# VITS TTS - Fast Text-to-Speech

This notebook demonstrates VITS TTS, which is optimized for speed and Apple Silicon GPU acceleration.

**Features:**
- Fast generation (~10 seconds)
- Apple Silicon MPS GPU acceleration
- Lightweight model (40M parameters)
- Good quality (though less natural than Bark)

In [1]:
# Load VITS TTS model - Apple Silicon optimized
from transformers import VitsModel, VitsTokenizer
import torch
import time

# Load VITS model (lightweight, Apple Silicon friendly)
model_name = "facebook/mms-tts-eng"  # English VITS model
tokenizer = VitsTokenizer.from_pretrained(model_name)
model = VitsModel.from_pretrained(model_name)

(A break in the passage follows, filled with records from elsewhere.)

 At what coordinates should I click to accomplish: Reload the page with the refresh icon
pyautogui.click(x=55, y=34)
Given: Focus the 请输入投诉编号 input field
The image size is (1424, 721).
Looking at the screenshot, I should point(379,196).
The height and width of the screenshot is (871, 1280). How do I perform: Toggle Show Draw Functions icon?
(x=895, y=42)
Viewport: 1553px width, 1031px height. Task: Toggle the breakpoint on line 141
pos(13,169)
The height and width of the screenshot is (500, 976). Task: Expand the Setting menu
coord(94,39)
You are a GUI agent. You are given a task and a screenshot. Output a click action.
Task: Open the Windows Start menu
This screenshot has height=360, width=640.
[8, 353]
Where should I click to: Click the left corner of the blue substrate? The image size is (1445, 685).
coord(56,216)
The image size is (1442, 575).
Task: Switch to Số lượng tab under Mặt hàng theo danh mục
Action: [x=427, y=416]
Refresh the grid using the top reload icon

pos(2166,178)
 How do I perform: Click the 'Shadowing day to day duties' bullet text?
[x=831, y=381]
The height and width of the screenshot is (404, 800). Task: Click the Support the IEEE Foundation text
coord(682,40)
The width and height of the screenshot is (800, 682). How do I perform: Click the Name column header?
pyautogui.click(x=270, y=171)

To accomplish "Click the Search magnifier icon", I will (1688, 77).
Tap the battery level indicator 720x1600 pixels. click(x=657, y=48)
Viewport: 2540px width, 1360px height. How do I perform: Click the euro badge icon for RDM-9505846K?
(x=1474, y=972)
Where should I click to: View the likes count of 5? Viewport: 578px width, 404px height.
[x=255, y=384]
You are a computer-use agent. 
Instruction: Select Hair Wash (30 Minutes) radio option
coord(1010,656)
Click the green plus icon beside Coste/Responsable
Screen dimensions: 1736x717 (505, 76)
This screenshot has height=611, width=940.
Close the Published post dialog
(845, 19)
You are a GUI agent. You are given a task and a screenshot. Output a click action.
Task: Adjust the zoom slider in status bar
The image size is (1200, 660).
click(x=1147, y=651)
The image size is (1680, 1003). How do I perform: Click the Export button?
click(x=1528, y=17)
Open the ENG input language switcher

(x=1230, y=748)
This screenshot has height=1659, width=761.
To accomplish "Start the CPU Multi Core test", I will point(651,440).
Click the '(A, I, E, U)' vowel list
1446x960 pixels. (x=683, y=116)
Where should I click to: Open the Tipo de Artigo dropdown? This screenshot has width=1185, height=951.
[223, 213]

# Move to MPS if available
device = "mps" if torch.backends.mps.is_available() else "cpu"
model = model.to(device)

print(f"VITS model loaded on {device}")
print(f"Model size: ~40M parameters (much smaller than Bark)")

VITS model loaded on mps
Model size: ~40M parameters (much smaller than Bark)


In [2]:
# Generate speech with VITS
text = "Hello, this is VITS TTS. I generate speech quickly using Apple Silicon GPU acceleration."

# Tokenize input
inputs = tokenizer(text, return_tensors="pt")

# Move inputs to device
if device == "mps":
    inputs = {k: v.to(device) for k, v in inputs.items()}

print("Generating audio with VITS...")

start_time = time.time()
with torch.no_grad():
    # VITS uses forward() not generate()
    outputs = model(**inputs)
    audio_array = outputs.waveform
end_time = time.time()

print(f"Audio generated in {end_time - start_time:.2f} seconds on {device}")
print(f"Audio shape: {audio_array.shape}")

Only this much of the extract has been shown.